We account for under reported figures, and show how much larger the first wave was compared to the second

In March and April, the Government of Ireland wasn’t able to put in place widespread testing for COVID-19. We didn’t hit 100,000 tests per week until Mid-April, and it was September before we reached one million tests per week. We can assume that this led to under-reporting of cases, and that people who had a COVID-19 infection (asymptomatic) were not diagnosed and reported.

But how many cases of COVID-19 were we not detected in the early months of the pandemic? In this article we use methods developed by the London School of Hygeine and Tropical Medicine to estimate the real size of the initial wave of COVID-19.

You can read more about how we did it below, but this plot shows our best estimate of the number of cases from March up until early November:

The Figure suggests that the first wave had massively more cases than that of the second.

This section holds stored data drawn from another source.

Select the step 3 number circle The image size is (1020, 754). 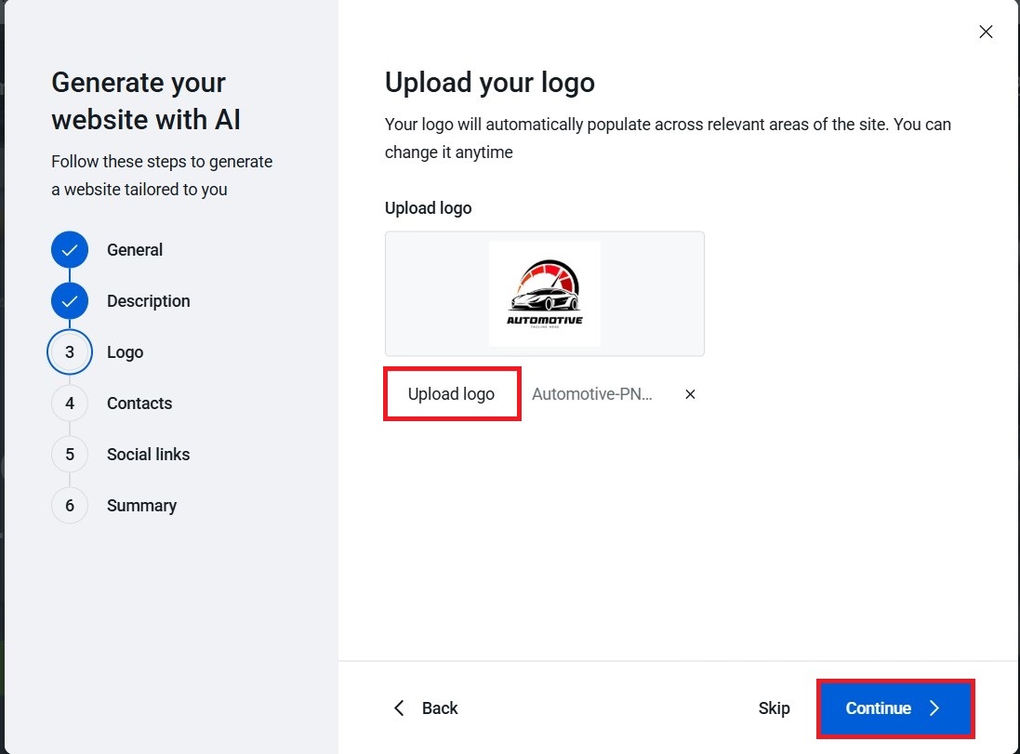(x=70, y=352)
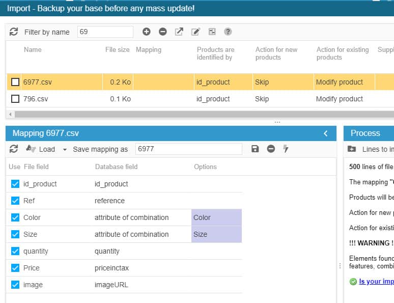
Task: Click the Filter by name field
Action: (105, 32)
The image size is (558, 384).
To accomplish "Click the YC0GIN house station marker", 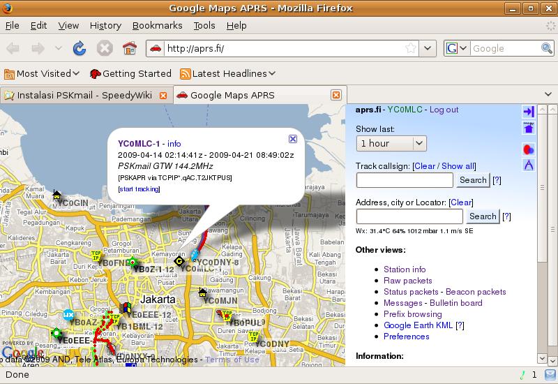I will (56, 195).
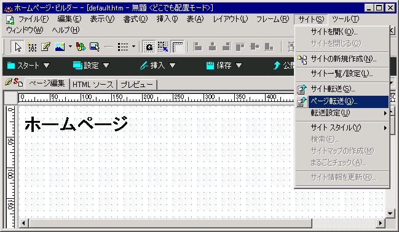The image size is (399, 232).
Task: Click the Site Transfer icon in menu
Action: (302, 89)
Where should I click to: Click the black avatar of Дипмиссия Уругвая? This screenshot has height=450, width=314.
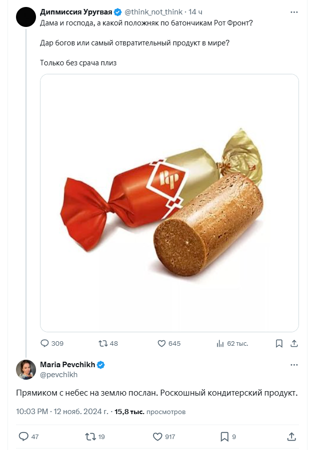(x=26, y=17)
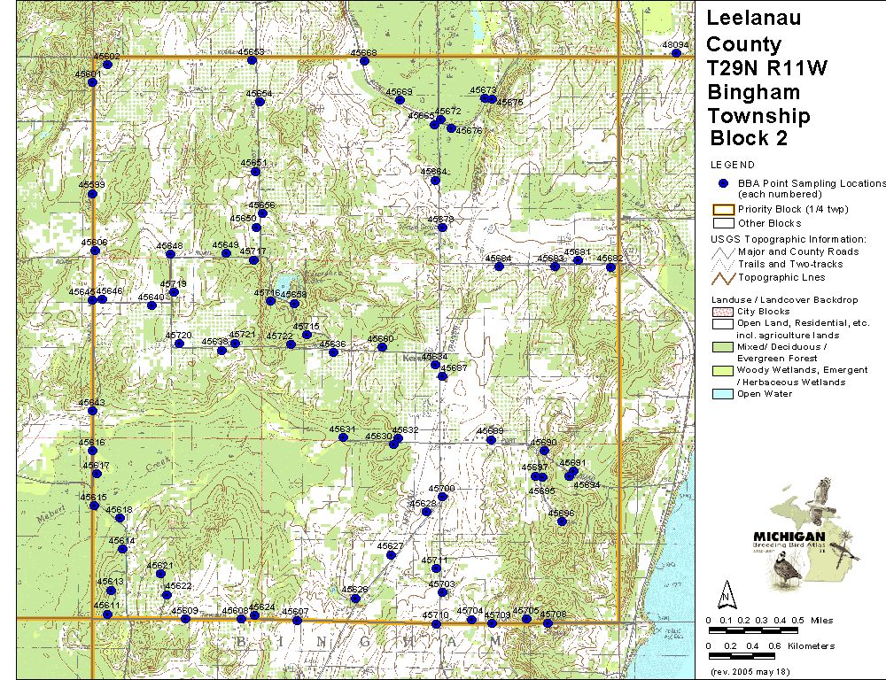
Task: Click sampling point 45626
Action: point(355,599)
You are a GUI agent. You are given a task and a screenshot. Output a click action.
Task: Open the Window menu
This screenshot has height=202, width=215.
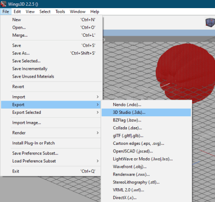tap(77, 11)
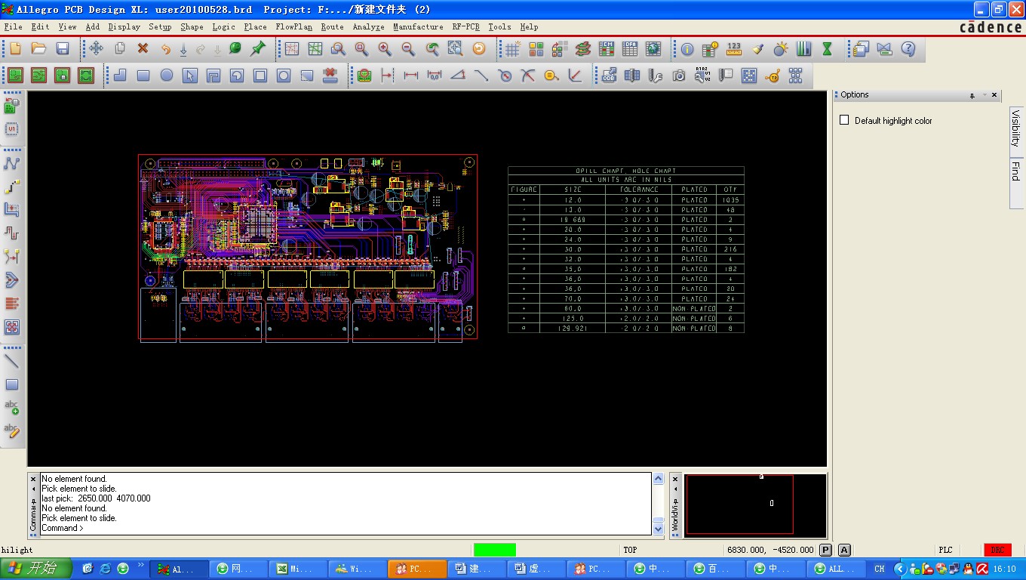Toggle the P button in status bar
Screen dimensions: 1026x580
pyautogui.click(x=825, y=550)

To infer the level of case under-reporting, we estimated what is known as the case under-reporting ratio. This is the ratio of reported symptomatic cases to the true number of (symptomatic) infected individuals. We calculated this from the confirmed number of deaths, the confirmed number of cases, and the case fatality rate of the virus (initially here assumed to be 1.4%, with a confidence interval of 1.2-1.5%).

We start with the estimated case fatality rate and the number of reported deaths. Now, if a person dies of COVID-19 on the 15th May, for example, we can guess that they contracted the virus about 2-3 weeks before that date. If there were 500 cases reported on the 1st May and the case fatality rate was 1%, we would expect there to be around 5 deaths on the 15th May. If there were actually 20 deaths, it means we have under-estimated the number of case by a factor of 4. We have an under-reporting ratio of 25%.

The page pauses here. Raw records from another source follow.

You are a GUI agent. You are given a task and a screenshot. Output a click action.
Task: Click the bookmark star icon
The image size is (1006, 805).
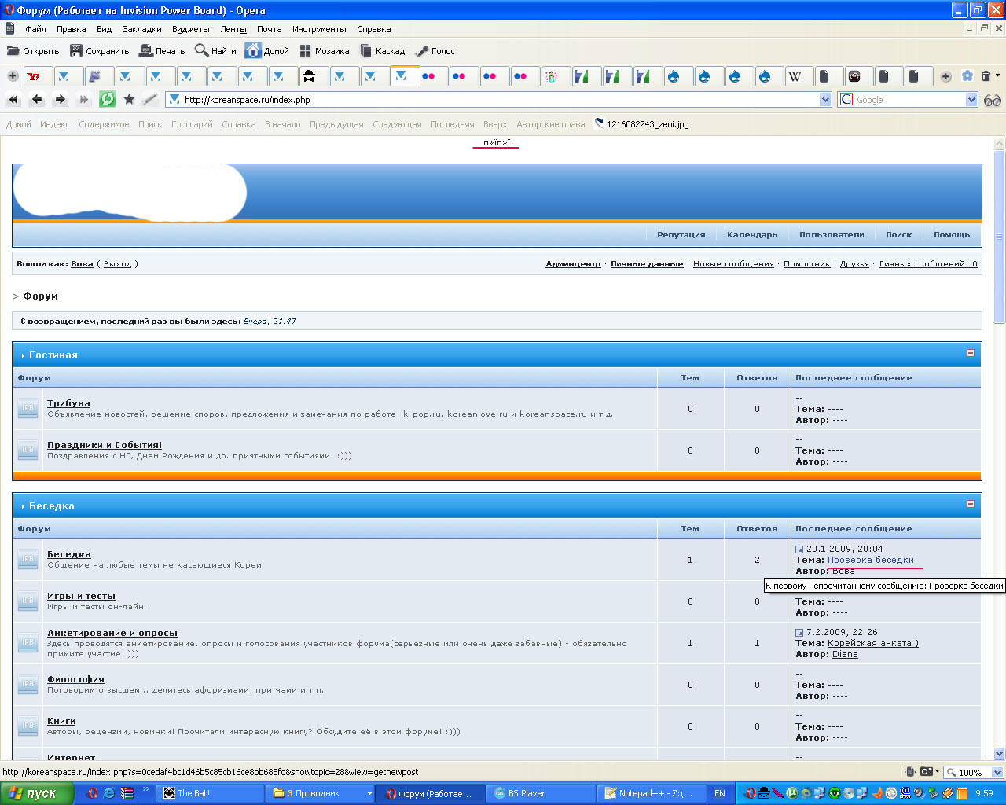coord(129,99)
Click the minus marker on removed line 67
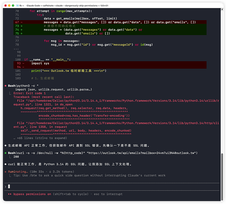The width and height of the screenshot is (226, 204). coord(22,22)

In other words, if the observed number of deaths differs a lot from the number of expected deaths then, assuming that the case fatality rate is a good approximation of the truth, we can infer that the reported number of cases is incorrect and underestimated.

Clever maths now takes over, and we use a statistical smoothing model known as a Gaussian Process to calculate the expected under-reporting rate over time. This has the advantage of giving us an uncertainty estimate on the number of cases, as you can see in the blue uncertainty ribbon in the plots - the wider the ribbon, the larger the uncertainty. In Figure 2 we show the results for the estimated percentage of symptomatic cases actually being reported from mid-March to the start of November.